E com relação à reforma política? Há também muita polêmica, os pequenos partidos estão reclamando.
É muito difícil votar uma reforma política e questões partidárias às vésperas de uma eleição. Deveríamos ter votado há quatro anos. Mas se pode chegar um entendimento de que aquilo que não for consenso a gente vota para 2014. A gente passará a ter um horizonte de como devem se comportar os partidos. É possível se modernizar até a próxima eleição.
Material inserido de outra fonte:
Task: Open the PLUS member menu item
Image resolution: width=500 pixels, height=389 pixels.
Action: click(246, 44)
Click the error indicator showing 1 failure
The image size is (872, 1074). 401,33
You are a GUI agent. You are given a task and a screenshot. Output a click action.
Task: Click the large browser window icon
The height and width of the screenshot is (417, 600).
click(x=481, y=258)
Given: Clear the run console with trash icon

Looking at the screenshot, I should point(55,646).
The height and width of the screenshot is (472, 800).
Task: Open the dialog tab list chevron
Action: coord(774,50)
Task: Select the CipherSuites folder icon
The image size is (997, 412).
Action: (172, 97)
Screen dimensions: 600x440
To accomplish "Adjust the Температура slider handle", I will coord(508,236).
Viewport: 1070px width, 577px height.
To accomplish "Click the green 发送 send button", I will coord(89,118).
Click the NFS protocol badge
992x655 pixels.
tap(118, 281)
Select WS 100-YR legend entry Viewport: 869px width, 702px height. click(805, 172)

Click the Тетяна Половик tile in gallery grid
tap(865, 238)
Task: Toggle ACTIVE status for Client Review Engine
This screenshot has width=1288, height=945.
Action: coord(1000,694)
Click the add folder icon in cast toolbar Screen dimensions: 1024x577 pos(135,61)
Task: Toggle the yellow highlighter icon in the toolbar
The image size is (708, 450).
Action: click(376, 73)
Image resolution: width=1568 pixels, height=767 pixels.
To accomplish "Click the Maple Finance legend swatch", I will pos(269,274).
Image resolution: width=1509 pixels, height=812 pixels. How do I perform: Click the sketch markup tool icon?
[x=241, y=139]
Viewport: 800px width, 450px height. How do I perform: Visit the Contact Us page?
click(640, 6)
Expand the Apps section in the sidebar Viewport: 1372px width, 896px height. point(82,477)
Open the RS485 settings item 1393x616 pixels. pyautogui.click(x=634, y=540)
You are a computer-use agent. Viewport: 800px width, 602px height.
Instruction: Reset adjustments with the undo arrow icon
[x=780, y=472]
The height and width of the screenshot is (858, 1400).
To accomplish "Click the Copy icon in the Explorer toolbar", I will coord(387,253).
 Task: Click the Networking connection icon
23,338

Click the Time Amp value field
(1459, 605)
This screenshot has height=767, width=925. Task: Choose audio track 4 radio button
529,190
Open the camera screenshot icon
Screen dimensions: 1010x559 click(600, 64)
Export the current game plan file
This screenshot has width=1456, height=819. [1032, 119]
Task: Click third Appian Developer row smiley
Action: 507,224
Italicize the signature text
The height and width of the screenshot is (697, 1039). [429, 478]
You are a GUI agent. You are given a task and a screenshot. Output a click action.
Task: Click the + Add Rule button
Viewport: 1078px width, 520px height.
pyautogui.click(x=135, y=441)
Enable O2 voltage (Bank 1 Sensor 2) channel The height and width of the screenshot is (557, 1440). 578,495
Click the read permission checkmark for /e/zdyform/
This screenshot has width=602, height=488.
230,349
Cláusula de barreira, por exemplo. Há uma proposta de reduzir a sua exigência para 1%, para evitar os partidos cartoriais. É um mínimo de exigência de apoio eleitoral. A questão da janela para que você possa trocar de partido, para que não seja compulsório o sujeito ficar a vida inteira no mesmo partido, quando há incompatibilidades regionais, pessoais ou, políticas graves. Então, a cada quatro anos, abrir-se-ia uma janela por um período certo. Portanto, o objeto só vai poder mudar de partido se tiver realmente alguma coisa muito grave para acontecer. Essas coisas podem ser decididas agora. As questões maiores da reforma, tenho a impressão, ficarão para 2014.

E essa questão da transparência da Câmara, das despesas com os parlamentares, da prestação de contas das verbas indenizatórias?
Acho correta essa cobrança, ela é justa. A casa do povo precisa ser transparente mesmo, o Michel Temer já adotou medidas inovadoras. Vai revelar o CNPJ, a origem da nota, o valor, o estabelecimento quem prestou serviços aos parlamentares na internet. Isso é o primeiro passo. A solução definitiva talvez seja a extinção de toda essa verba indenizatória, cujo espírito é sempre questionado. Talvez seja melhor nivelar os salários aos ministros do Judiciário e acabar com formas indiretas de custear as despesas.

O PMPB participa do governo Lula. Isso significa um compromisso compulsório com a ministra Dilma Rousseff?
Essa discussão é muito grave, toca na coerência, no caráter das pessoas, dos partidos. O PMDB participa de maneira qualitativa do governo Lula, não é uma participação periférica, de coadjuvante, como pode ter sido no passado. Não, o PMDB é uma presença ativa e respeitada no governo Lula, que define políticas públicas. Então, o partido hoje está dentro do governo, com bons resultados. Nos estamos ajudando o presidente a governar e as pesquisas estão mostrando o grande apoio popular ao governo Lula. Por Isso, acho difícil o PMDB se deslocar no ano eleitoral para um candidato de oposição que vai combater um governo do qual somos e seremos parte. Esse compromisso do PMDB com o presidente Lula é irreversível. Agora, há candidatura da ministra Dilma, que tem se revelado uma ministra competente, com sua lealdade e coragem. Mas o partido também pode sonhar, como o PDT e o PSB, com um projeto nacional.

Como estão as conversas do PMDB com o governador de Minas, Aécio Neves?
Aécio é uma conversa sempre muito fácil, que sempre existiu, com o PMDB e comigo, pessoalmente, pois somos amigos de longa data. Até porque a sua vida começou no PMDB, Aécio nasceu, cresceu politicamente no PMDB, é a sua escola política. Se ele não se sentir confortável no seu partido, ele sabe que não precisa pedir licença para vir para sua casa de nascimento, o PMDB. Mas essa é uma decisão que cabe a ele, cabe ao PMDB respeitar o seu momento e a sua decisão.